■ WHAT IS EXPECTED:
Copy the records below verbatim, starting at the line that contains "This screenshot has width=435, height=383. Task: Click the bar" and ending after the line that contains "point(168,207)".

Records:
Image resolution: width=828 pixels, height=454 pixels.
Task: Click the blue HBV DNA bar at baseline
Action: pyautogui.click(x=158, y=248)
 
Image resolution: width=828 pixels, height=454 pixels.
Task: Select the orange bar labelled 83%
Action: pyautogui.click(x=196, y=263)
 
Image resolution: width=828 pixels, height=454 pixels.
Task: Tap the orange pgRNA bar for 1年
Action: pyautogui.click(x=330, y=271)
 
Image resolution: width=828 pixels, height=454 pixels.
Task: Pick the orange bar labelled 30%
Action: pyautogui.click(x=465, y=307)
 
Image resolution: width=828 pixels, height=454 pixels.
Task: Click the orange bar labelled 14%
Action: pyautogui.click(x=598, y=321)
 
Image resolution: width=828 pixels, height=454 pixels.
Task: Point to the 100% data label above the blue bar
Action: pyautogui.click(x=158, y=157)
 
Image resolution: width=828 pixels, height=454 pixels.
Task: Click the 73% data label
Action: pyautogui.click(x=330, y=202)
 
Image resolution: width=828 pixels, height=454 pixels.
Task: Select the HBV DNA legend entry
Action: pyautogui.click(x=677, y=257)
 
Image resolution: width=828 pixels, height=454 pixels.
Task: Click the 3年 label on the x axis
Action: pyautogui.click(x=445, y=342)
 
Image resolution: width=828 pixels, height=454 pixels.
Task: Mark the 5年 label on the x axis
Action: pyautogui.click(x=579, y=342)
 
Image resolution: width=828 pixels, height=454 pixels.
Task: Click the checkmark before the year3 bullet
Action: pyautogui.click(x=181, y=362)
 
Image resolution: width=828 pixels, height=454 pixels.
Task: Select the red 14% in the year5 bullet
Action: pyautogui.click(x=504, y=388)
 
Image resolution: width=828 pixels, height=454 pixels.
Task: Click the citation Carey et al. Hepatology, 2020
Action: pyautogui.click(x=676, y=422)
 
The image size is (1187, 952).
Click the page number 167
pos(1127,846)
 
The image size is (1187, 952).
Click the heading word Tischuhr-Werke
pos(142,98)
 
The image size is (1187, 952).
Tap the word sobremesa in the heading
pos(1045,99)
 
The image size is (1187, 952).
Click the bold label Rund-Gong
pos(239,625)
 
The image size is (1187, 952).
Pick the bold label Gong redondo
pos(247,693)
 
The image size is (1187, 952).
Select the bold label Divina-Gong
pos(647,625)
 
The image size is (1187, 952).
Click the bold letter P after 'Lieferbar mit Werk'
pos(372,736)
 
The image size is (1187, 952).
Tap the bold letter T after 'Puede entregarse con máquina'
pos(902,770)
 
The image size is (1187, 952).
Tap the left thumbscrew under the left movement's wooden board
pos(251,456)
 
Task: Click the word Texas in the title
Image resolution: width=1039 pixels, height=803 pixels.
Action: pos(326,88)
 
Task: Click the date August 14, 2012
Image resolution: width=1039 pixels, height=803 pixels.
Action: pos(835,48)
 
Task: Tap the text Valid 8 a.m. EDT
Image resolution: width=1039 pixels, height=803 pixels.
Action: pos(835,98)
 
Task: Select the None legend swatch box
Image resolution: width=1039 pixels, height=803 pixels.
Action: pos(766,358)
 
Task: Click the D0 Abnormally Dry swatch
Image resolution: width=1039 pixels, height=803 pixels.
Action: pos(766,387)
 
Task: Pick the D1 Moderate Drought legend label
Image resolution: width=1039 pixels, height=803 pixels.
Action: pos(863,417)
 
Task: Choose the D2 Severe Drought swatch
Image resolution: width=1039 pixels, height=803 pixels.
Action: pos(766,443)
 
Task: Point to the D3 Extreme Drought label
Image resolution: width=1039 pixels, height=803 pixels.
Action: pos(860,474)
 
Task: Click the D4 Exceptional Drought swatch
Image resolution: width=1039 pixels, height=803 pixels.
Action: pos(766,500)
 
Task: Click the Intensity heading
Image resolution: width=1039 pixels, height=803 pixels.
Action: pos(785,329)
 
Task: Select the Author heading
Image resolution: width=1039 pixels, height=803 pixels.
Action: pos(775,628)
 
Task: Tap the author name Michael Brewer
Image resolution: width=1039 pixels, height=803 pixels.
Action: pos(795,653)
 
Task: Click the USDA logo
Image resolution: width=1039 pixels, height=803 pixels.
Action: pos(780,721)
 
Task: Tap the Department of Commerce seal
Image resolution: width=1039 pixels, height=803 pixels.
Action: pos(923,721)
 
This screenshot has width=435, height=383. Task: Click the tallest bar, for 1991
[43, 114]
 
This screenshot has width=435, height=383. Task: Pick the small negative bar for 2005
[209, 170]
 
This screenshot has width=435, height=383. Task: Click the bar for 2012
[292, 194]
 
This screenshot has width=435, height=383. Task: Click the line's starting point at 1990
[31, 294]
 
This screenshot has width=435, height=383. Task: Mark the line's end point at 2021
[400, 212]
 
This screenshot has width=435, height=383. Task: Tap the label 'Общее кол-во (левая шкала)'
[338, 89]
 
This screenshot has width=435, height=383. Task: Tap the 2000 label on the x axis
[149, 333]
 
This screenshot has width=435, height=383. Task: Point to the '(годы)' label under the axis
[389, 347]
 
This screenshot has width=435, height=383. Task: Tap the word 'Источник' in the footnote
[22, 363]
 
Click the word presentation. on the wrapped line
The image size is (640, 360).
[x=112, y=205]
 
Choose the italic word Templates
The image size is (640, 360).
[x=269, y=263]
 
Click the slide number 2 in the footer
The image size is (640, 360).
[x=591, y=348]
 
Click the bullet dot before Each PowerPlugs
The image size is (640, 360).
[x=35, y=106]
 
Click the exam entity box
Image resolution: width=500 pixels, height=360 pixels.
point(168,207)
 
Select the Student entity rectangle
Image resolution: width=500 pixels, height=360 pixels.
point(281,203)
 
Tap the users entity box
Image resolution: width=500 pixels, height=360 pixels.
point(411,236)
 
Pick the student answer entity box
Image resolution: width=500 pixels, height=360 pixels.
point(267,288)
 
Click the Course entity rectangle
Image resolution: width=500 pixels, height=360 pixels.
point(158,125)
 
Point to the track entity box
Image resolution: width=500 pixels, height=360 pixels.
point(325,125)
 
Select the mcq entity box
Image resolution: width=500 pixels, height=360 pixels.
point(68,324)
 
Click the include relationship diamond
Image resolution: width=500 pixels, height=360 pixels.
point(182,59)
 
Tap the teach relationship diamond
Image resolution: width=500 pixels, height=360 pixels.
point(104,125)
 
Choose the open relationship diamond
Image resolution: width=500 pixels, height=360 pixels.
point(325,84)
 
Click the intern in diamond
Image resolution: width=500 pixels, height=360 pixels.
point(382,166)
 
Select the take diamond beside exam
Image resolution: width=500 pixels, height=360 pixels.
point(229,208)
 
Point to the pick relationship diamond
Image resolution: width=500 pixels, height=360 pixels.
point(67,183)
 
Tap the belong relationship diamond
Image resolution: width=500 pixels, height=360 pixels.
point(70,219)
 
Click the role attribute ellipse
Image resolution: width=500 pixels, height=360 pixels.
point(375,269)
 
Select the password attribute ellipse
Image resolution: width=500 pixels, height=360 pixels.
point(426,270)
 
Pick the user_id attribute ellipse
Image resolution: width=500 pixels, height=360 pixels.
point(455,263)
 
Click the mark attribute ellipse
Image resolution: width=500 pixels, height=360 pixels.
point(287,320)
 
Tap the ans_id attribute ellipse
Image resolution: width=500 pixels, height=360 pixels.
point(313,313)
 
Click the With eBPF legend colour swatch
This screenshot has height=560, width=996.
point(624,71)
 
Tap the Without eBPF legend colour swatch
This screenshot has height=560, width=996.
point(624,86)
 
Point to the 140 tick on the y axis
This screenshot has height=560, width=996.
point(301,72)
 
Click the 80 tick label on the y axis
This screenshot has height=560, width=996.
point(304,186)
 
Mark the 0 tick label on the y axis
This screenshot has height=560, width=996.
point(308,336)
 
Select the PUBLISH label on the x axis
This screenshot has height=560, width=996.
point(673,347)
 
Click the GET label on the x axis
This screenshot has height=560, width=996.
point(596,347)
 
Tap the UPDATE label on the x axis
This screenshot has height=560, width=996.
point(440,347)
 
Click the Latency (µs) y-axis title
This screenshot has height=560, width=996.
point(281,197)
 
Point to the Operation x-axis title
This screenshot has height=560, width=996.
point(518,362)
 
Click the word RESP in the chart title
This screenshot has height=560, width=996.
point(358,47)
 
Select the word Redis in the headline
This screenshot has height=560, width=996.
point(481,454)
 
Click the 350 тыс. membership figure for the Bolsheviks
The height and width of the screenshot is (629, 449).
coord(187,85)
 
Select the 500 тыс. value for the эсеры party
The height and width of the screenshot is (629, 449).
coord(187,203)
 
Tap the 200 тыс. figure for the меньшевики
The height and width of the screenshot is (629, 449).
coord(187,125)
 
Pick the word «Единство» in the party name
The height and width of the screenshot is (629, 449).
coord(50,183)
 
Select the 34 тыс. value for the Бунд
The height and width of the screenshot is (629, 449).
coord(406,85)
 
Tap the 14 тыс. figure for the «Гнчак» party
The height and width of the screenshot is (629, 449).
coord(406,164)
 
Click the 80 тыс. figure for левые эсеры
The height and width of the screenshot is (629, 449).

■ RESPONSE TO THE EXERCISE:
This screenshot has width=435, height=383. Task: Click the bar for 2012
[292, 194]
 
This screenshot has width=435, height=383. Task: Click the line's starting point at 1990
[31, 294]
 
This screenshot has width=435, height=383. Task: Mark the line's end point at 2021
[400, 212]
 
This screenshot has width=435, height=383. Task: Tap the label 'Общее кол-во (левая шкала)'
[338, 89]
 
This screenshot has width=435, height=383. Task: Tap the 2000 label on the x axis
[149, 333]
 
This screenshot has width=435, height=383. Task: Point to the '(годы)' label under the axis
[389, 347]
 
This screenshot has width=435, height=383. Task: Tap the word 'Источник' in the footnote
[22, 363]
 
Click the word presentation. on the wrapped line
The image size is (640, 360).
[x=112, y=205]
 
Choose the italic word Templates
The image size is (640, 360).
[x=269, y=263]
 
Click the slide number 2 in the footer
The image size is (640, 360).
[x=591, y=348]
 
Click the bullet dot before Each PowerPlugs
The image size is (640, 360).
[x=35, y=106]
 
Click the exam entity box
Image resolution: width=500 pixels, height=360 pixels.
point(168,207)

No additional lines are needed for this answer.